Die folgenden Ausarbeitungen sind Teil eines größeren Entwurfes. Sie werden nach und nach überarbeitet und erweitert. Ich freue mich jederzeit über Anregungen und Kritik. Die Mechanismen von Ausgleich und Veränderung sind in fast allen relevanten Prozessen vorhanden (siehe z.B. Evolution). Mein Interesse bezieht sich vor allem auf den gesellschaftlichen und politischen Bereich und wie sich die grundlegenden Naturprozesse dort auswirken. Um den Begriff des Ausgleichs von ähnlichen Begriffen abzugrenzen, möchte ich von einem druidischen Gleichgewicht (Da Druiden in Literatur, Film und anderen Medien oft als Vertreter eines natürlichen Gleichgewichts gelten.) sprechen, oder anders ausgedrückt: einem dynamischen Gleichgewicht.
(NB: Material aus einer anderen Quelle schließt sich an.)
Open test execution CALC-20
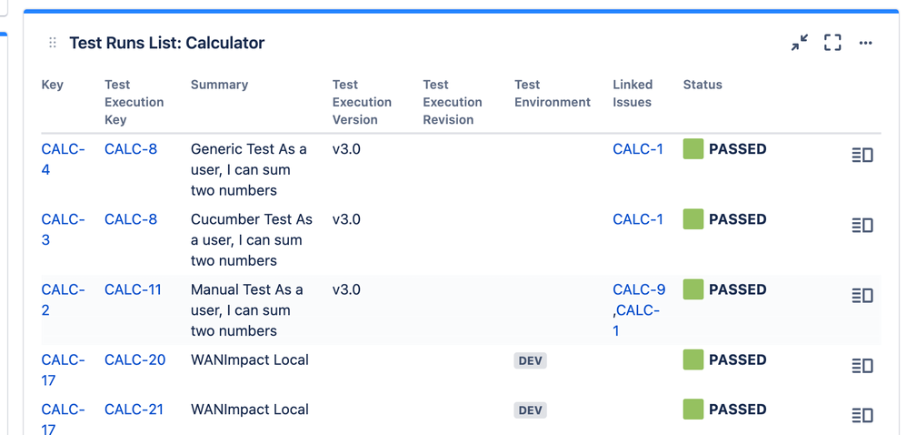 point(135,359)
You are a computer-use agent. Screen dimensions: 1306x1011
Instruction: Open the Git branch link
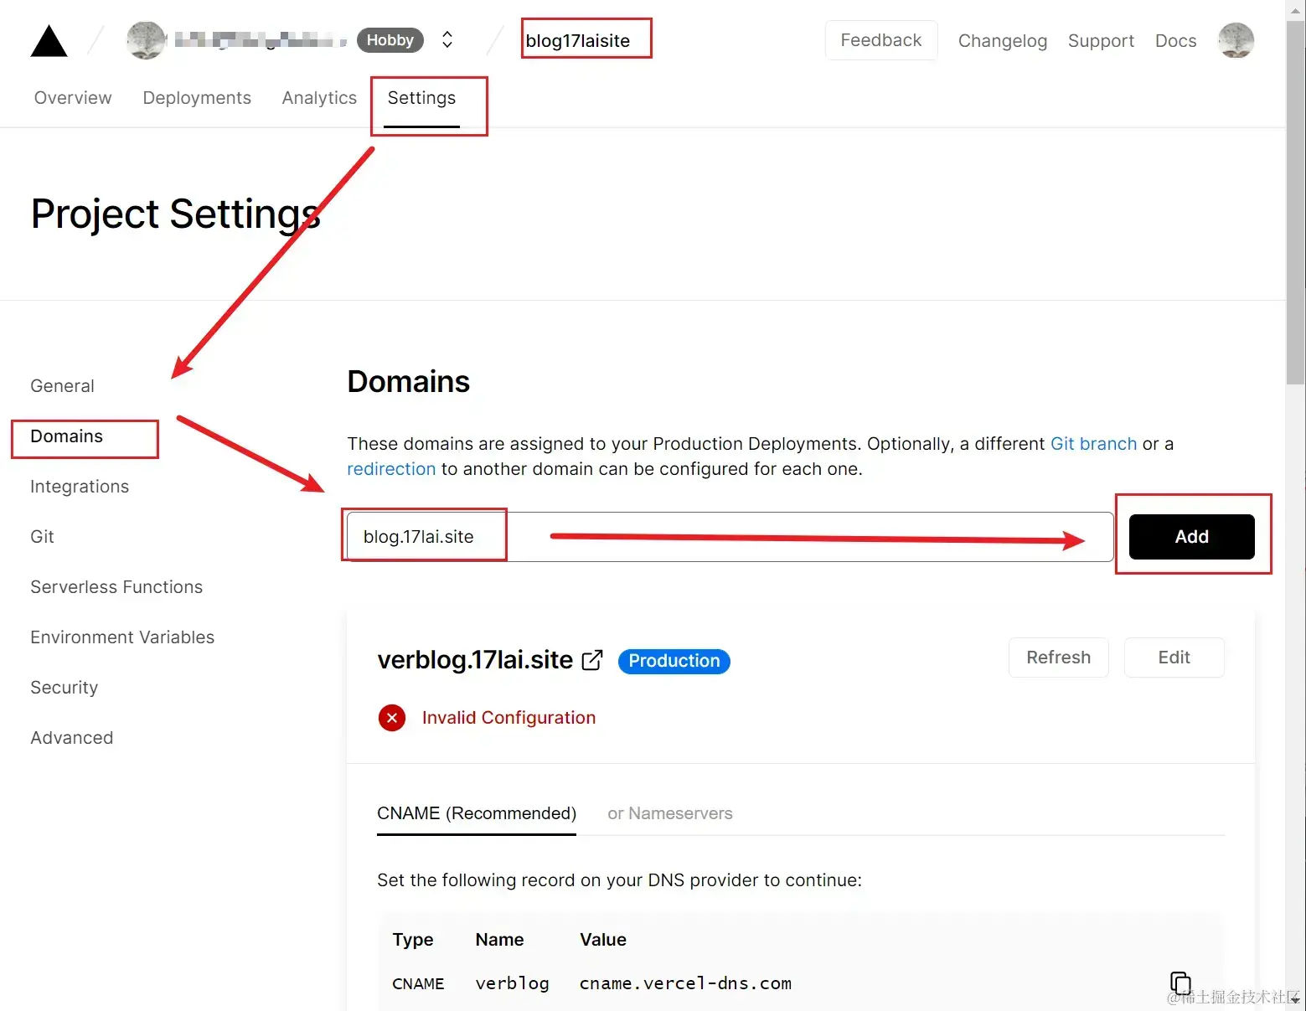click(x=1093, y=444)
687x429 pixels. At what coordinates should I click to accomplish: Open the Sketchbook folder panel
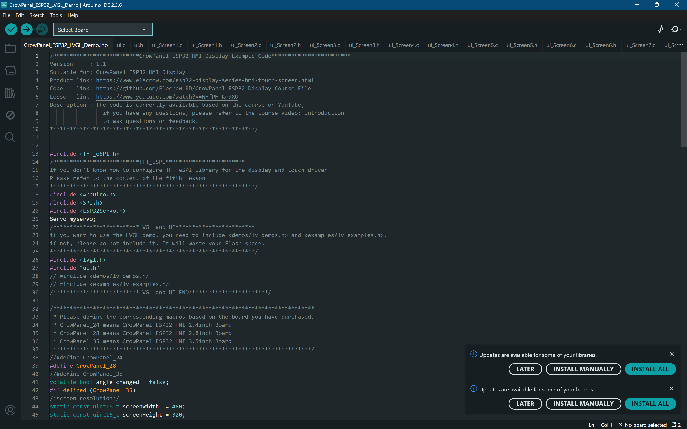tap(10, 48)
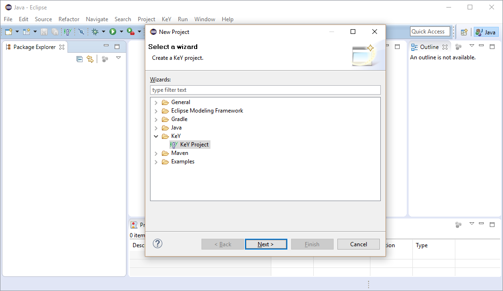This screenshot has height=291, width=503.
Task: Select the Outline tab
Action: click(x=429, y=47)
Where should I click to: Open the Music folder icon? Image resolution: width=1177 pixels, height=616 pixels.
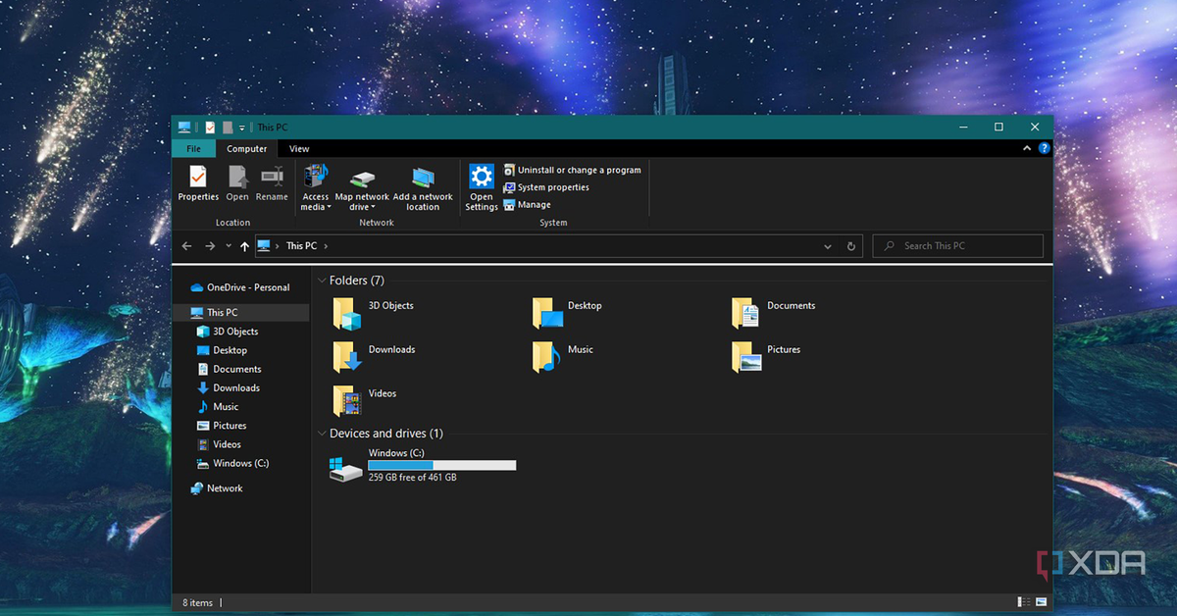[546, 357]

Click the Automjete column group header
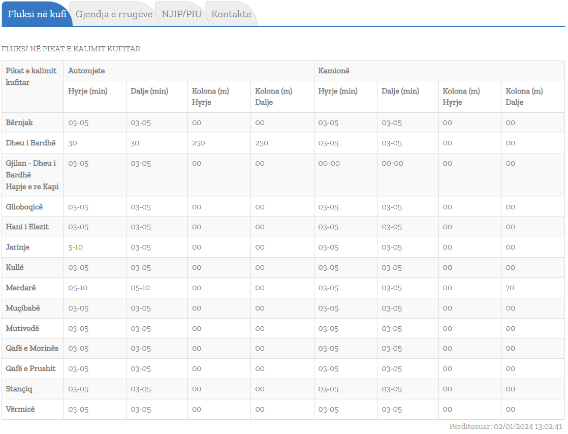87,71
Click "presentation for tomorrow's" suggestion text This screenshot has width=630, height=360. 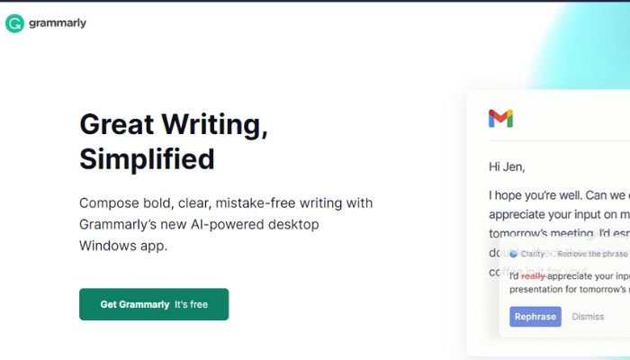(569, 290)
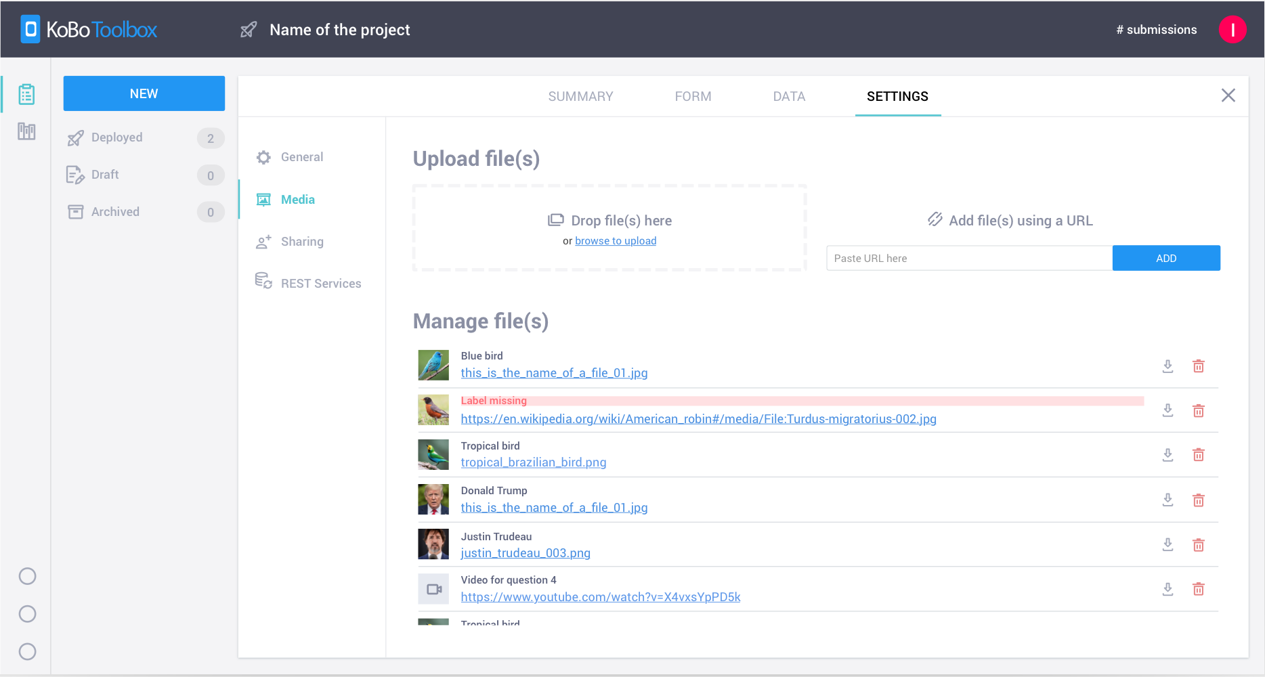Open the General settings gear icon
The image size is (1265, 677).
tap(264, 156)
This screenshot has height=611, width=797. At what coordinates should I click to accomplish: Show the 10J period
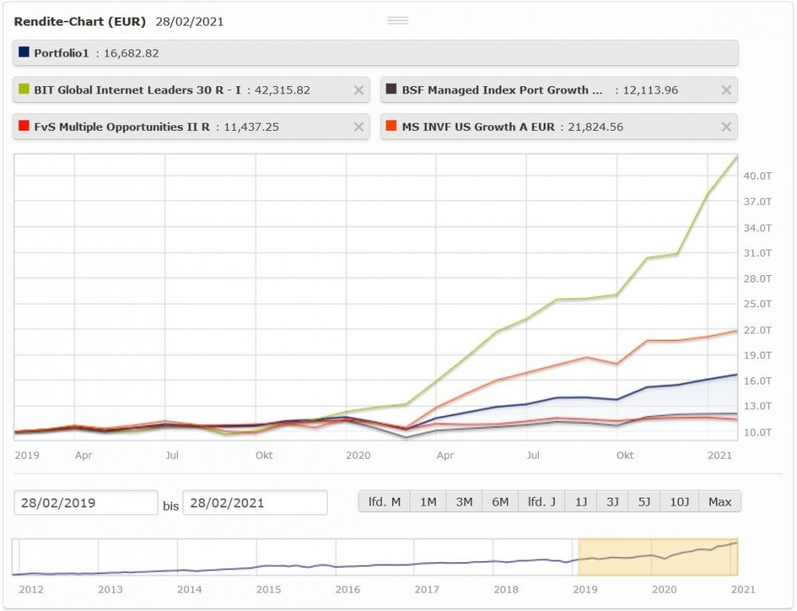point(678,502)
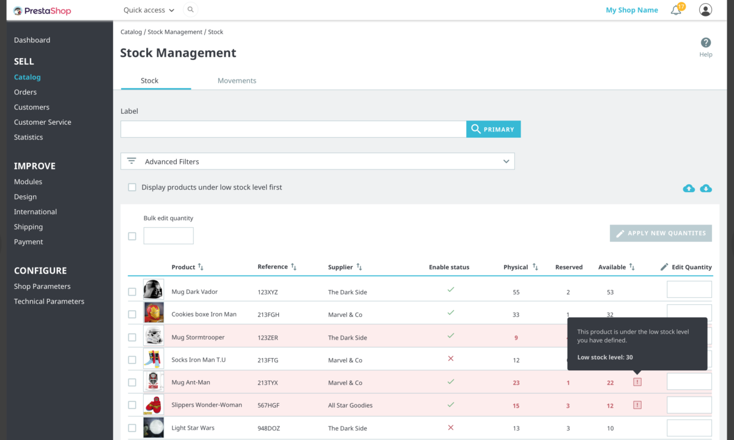Screen dimensions: 734x440
Task: Enable display products under low stock first
Action: point(132,187)
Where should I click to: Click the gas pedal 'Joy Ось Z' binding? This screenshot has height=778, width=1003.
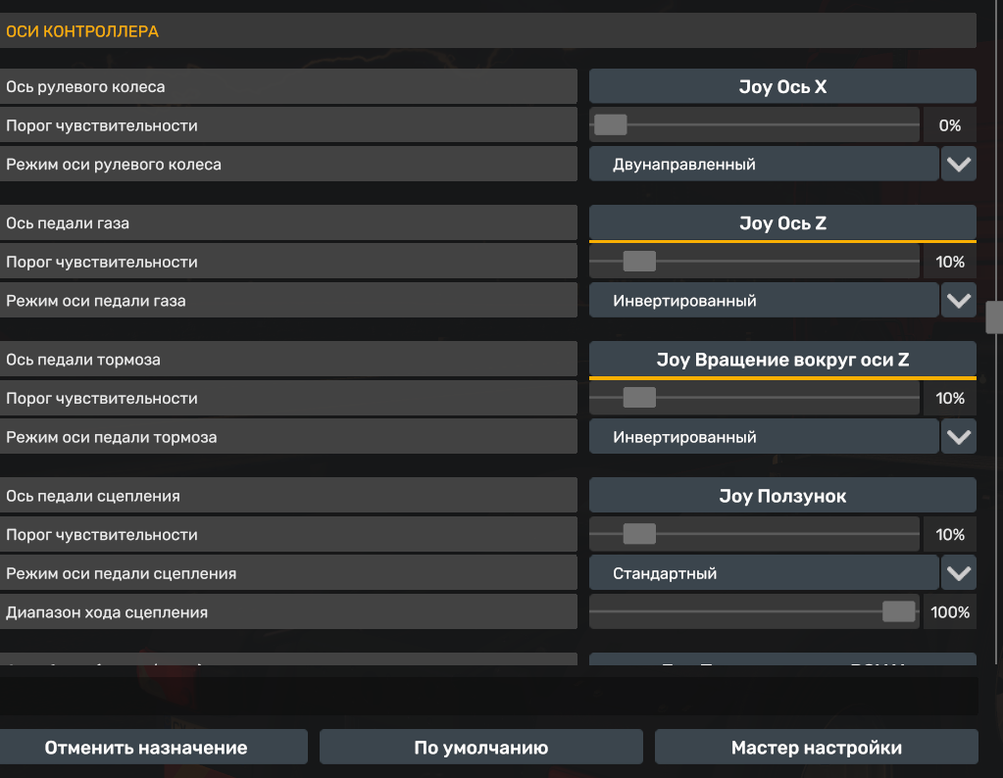click(781, 223)
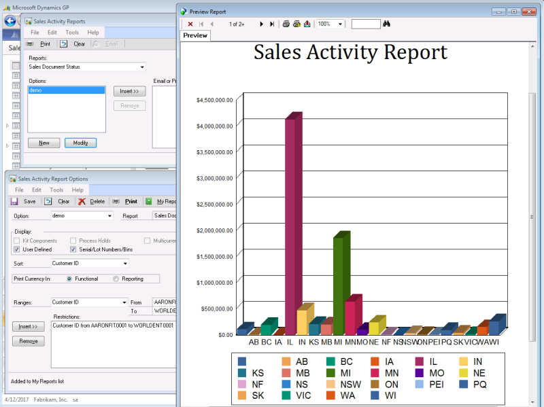Open the zoom 100% dropdown
Viewport: 544px width, 407px height.
pyautogui.click(x=340, y=24)
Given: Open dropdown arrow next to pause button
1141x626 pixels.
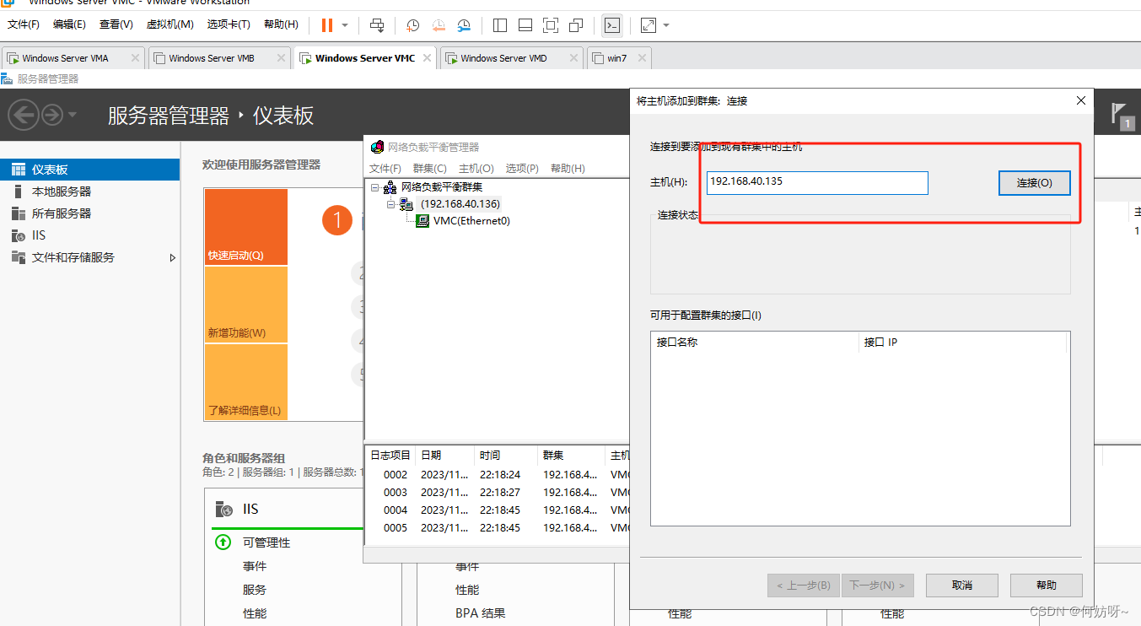Looking at the screenshot, I should click(345, 25).
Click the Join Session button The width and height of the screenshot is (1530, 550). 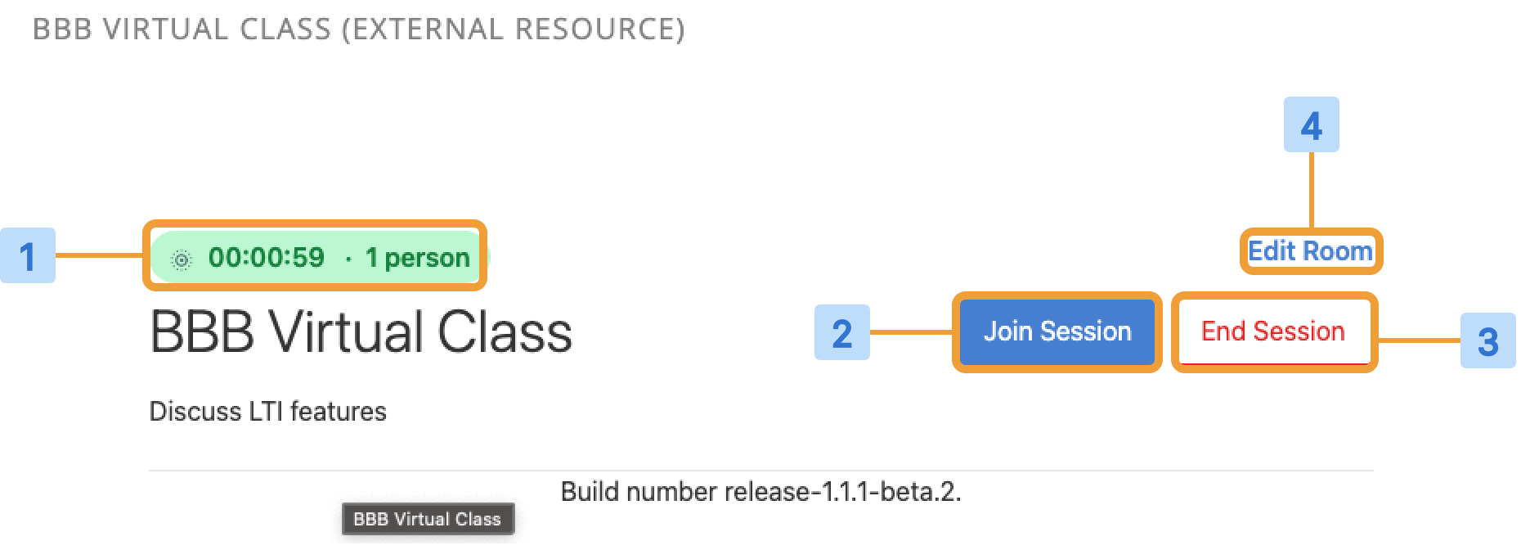coord(1057,331)
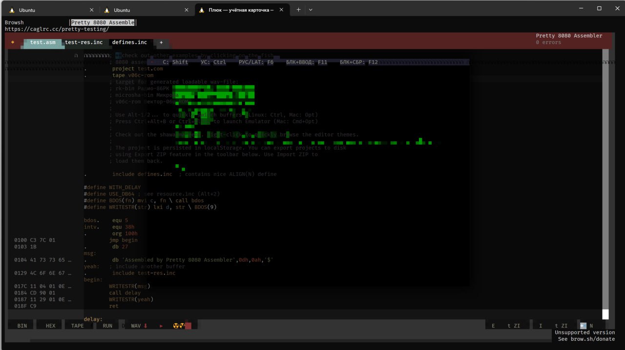The width and height of the screenshot is (625, 350).
Task: Click the orange fish icon left of test.asm
Action: pyautogui.click(x=13, y=43)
Dieses Modell unterscheidet sich in wesentlichen Punkten von einem statisch stabilen System, das nur ein zeitlich eng begrenztes Gleichgewicht darstellt. Nichts war gefährlicher im Laufe der Geschichte, als der Anspruch, die absolute Wahrheit gefunden zu haben. Viele unterschiedliche Auffassungen zu einem Thema sind aber meist wichtige Aspekte eines weiterführenden Erkenntnissprozesses. Ein wichtiges Ziel sollte es daher sein, verschiedene Denkansätze aufzunehmen und einen friedlichen Ausgleich zu schaffen. Natürlich werden auch die besten Kompromisse keinen dauerhaften Idealzustand erreichen, denn alles in der Natur verändert sich ständig!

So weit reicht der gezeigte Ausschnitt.